▸ Aim
Please convert the rows from the line with "You are a computer-use agent. Image" to the line with "[x=17, y=283]", both included, into a JSON list of strings, one string per line, skipping blank lines.

▸ Data shown
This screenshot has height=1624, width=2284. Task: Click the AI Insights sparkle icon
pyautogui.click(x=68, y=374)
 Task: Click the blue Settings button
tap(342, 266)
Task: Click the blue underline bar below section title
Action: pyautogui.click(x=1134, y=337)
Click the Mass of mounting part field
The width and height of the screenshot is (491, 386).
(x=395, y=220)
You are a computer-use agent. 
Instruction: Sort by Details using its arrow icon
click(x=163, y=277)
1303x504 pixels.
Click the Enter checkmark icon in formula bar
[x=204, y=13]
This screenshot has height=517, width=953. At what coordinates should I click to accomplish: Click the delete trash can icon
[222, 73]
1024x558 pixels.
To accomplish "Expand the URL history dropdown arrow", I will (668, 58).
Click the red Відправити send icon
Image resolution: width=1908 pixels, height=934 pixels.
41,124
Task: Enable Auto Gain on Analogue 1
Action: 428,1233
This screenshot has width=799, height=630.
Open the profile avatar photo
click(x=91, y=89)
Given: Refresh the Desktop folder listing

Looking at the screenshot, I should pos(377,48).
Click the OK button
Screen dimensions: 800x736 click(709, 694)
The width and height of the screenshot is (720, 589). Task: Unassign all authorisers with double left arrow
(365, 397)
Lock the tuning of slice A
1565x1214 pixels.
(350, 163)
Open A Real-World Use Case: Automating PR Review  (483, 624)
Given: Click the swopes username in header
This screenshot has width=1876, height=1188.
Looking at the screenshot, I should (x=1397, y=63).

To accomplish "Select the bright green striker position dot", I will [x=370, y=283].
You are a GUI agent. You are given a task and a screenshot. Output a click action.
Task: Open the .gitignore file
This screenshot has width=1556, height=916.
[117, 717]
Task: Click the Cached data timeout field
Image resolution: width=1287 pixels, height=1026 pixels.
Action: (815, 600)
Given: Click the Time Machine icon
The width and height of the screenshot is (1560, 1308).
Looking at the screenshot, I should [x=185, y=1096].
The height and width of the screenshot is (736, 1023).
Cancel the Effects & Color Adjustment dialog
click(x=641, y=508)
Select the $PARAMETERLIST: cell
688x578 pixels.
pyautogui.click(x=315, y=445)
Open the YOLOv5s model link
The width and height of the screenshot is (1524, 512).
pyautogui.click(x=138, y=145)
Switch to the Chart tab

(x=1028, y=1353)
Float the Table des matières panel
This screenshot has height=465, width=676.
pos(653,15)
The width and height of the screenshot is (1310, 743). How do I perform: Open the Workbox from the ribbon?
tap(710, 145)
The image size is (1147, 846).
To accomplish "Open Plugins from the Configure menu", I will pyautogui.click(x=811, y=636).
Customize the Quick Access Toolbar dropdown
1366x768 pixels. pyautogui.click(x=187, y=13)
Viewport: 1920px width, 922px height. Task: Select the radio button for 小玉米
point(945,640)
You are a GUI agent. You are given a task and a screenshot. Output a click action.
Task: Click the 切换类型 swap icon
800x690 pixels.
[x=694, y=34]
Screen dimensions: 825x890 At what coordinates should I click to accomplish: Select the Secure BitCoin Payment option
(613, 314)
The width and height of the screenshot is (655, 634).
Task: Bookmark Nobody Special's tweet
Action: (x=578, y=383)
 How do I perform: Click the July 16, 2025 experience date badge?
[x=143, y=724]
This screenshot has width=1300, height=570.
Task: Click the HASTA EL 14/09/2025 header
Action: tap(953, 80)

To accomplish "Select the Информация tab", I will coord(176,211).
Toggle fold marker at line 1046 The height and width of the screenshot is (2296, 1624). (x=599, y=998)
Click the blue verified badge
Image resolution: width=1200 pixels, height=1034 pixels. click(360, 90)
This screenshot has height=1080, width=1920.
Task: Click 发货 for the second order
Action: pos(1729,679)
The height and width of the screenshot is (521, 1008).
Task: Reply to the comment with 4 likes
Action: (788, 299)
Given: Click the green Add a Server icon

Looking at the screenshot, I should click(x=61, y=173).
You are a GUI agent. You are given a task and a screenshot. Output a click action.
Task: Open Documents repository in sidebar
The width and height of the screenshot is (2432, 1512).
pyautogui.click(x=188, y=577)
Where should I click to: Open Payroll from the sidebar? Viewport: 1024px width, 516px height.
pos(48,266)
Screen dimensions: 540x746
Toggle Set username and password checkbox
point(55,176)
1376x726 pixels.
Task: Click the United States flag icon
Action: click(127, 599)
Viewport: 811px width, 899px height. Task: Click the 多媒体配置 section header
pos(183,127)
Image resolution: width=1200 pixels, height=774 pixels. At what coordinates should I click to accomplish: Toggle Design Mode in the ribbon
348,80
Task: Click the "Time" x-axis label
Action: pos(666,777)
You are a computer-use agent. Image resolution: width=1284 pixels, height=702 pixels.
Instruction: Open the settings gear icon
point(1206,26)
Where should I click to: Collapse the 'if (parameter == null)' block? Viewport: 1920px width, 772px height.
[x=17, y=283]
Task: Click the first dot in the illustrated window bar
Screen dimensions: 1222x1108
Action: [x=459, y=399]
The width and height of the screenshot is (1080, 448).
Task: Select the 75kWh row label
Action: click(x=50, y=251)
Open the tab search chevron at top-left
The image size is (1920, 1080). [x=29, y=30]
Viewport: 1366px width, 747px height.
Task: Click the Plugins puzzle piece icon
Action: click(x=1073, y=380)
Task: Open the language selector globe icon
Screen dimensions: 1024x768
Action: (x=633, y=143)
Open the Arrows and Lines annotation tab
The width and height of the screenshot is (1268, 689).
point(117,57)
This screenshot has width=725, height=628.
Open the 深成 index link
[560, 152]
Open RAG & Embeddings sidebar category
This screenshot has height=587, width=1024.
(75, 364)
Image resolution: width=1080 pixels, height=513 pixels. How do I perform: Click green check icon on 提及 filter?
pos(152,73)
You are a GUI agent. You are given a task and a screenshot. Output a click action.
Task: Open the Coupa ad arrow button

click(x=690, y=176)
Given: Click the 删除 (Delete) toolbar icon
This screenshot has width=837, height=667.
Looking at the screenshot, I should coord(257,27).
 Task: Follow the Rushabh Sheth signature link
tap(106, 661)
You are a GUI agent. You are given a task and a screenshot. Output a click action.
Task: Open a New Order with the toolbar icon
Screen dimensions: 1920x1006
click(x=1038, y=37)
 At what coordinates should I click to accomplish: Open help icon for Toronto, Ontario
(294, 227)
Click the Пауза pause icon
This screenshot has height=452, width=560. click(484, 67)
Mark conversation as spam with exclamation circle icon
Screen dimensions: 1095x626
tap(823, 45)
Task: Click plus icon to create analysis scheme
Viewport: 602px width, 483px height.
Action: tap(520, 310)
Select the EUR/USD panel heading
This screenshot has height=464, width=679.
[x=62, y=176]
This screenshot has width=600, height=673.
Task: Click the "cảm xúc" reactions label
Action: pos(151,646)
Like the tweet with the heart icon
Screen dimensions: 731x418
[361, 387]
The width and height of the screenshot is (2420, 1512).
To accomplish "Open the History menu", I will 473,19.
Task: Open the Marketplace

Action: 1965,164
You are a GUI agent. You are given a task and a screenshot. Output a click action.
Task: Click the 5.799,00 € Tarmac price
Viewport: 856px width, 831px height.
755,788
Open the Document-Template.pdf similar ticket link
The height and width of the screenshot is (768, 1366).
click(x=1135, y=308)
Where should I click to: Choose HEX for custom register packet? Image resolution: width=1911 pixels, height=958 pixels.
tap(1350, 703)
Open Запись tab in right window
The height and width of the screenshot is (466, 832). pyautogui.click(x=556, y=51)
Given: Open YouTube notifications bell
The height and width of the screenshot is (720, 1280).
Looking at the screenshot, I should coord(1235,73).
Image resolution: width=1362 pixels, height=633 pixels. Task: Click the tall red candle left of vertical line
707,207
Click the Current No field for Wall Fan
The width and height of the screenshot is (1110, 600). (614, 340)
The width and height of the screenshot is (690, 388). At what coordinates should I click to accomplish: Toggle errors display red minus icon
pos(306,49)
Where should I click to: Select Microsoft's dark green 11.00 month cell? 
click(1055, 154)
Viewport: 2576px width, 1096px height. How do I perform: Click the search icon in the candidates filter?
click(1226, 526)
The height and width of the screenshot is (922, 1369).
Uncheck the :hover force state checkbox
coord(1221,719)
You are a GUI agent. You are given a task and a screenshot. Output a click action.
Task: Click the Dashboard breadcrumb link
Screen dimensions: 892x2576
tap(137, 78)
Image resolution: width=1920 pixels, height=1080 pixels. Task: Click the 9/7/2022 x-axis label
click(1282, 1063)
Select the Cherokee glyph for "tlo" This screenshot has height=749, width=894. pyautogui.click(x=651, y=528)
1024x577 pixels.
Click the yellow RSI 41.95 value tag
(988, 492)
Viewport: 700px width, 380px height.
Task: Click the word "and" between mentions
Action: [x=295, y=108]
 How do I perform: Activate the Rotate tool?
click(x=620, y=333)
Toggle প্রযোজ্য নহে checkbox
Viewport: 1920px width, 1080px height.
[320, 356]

▸ Full solution
[
  "You are a computer-use agent. Image resolution: width=1284 pixels, height=702 pixels.",
  "Instruction: Open the settings gear icon",
  "point(1206,26)",
  "Where should I click to: Collapse the 'if (parameter == null)' block? Viewport: 1920px width, 772px height.",
  "[x=17, y=283]"
]